Limiter à 2°C la hausse de la température moyenne de l’atmosphère à la surface du globe, tel est l’objectif évoqué par politiques et négociateurs, en particulier lors des conférences internationales sur le « changement climatique », à Copenhague en 2009 comme à Doha en 2012. Si cette limite correspond à un seuil de dangerosité pour les scientifiques, il nécessite quelques menues explications… D’abord, les scientifiques n’excluent pas qu’une hausse de moins de 2 degrés soit très dangereuse et même fatale. Ils soulignent seulement qu’au-delà de deux degrés, les risques d’emballement de la machine climatique (c’est-à-dire de « méga » catastrophe pour l’humanité)  deviennent rapidement critiques.

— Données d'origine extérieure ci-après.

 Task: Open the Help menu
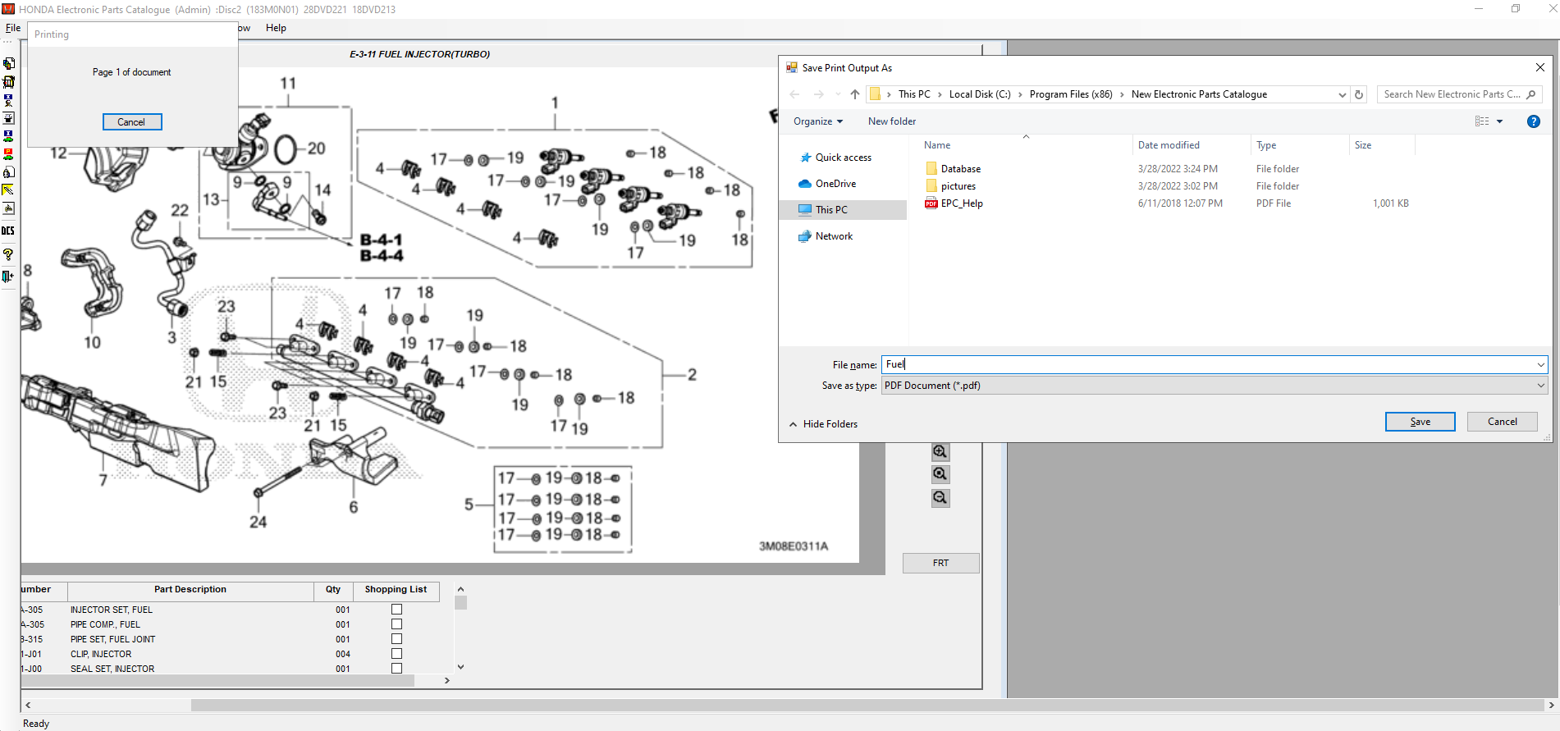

Evolution de la température à la surface du globe depuis 1850. Document GIEC – IPCC

Ensuite, cette hausse de 2°C ne s’entend pas par rapport à aujourd’hui mais par rapport au début de l’ère industrielle. La précision s’impose : depuis 1850 (date à laquelle ont débuté les relevés), nous avons déjà « pris »  un degré environ. Il ne reste donc plus qu’un petit degré pour atteindre ladite limite (1).  Nous pouvons atteindre ce seuil assez vite car les scientifiques évoquent également des augmentations de la température qui s’accélèrent de décennie en décennie (comme si le système commençait en fait à s’emballer), des extrêmes plus importants (avec logiquement des variations plus brutales, chaudes ou froides), des rétroactions de la Terre amplifiant les phénomènes.

Concentration du CO2: + 2 ppm par an, 440 ppm avant 2040

Pour l’avenir, le GIEC (Groupe d’experts international sur l’évolution du climat, IPCC) donnait dans son dernier rapport, en 2007, différentes correspondances entre la concentration de CO2 dans l’atmosphère et l’augmentation de la température moyenne.

Correspondances entre le niveau de concentration de CO2, la hausse de température moyenne attendue et le niveau de la mer. Document du GIEC.

Correspondances entre le niveau de concentration de CO2, la hausse de température moyenne attendue et le niveau de la mer. Document du GIEC.

Ainsi, en stabilisant la concentration de CO2 à 350 – 400 ppm (parties par million) nous pourrions envisager à l’horizon 2100 – 2150 une augmentation de la température moyenne de l’ordre de  2 à 2,4°c par rapport à la période préindustrielle. Si la stabilisation intervenait à 400-440 ppm, alors l’augmentation serait de 2,4 à 2,8 °C. On atteindrait + 2,8 à + 3,2°C à 440-485 ppm, puis + 3,2 à + 4 °C à 485-570 ppm de CO2, + 4 à + 4,9°C à 570-660 ppm et enfin + 4,9 à + 6,1°C à 660-790 ppm.

Or, quelle est à ce jour la concentration de CO2 dans l’atmosphère ? Environ 393 – 394 ppm (2). Avec une augmentation de l’ordre de 2 ppm par an -et qui s’accélère- on arrive à 400 ppm dans les prochaines années, bien avant 2020. A « vitesse constante » on atteint 440 vers 2035, 500 dans la décennie 2060… Moralité : l’option « optimiste » du GIEC -qui dépassait déjà les 2 degrés d’augmentation- se montre dès à présent caduque, d’autant plus qu’aucun accord mondial sérieux de réduction des émissions de gaz à effet de serre ne sera en vigueur avant 2020 ! Mais les négociateurs de l’ONU comme les hommes politiques -par exemple François Hollande à l’occasion de la Conférence environnementale– continuent d’évoquer une limitation de l’augmentation de la température moyenne en dessous de 2°C… Etonnant, non ?

(1) 1 degré de plus en moyenne par rapport à aujourd’hui, c’est environ 2 degrés sur les continents,  là où nous vivons. En effet, l’atmosphère s’y réchauffe plus vite que sur les océans.

(2) entre 391 et 396 ppm pour 2012 selon les données mensuelles du Mauna Loa Observatory, de Hawaï. La concentration de CO2 dans l’atmosphère était d’environ 280 ppm avant l’ère industrielle.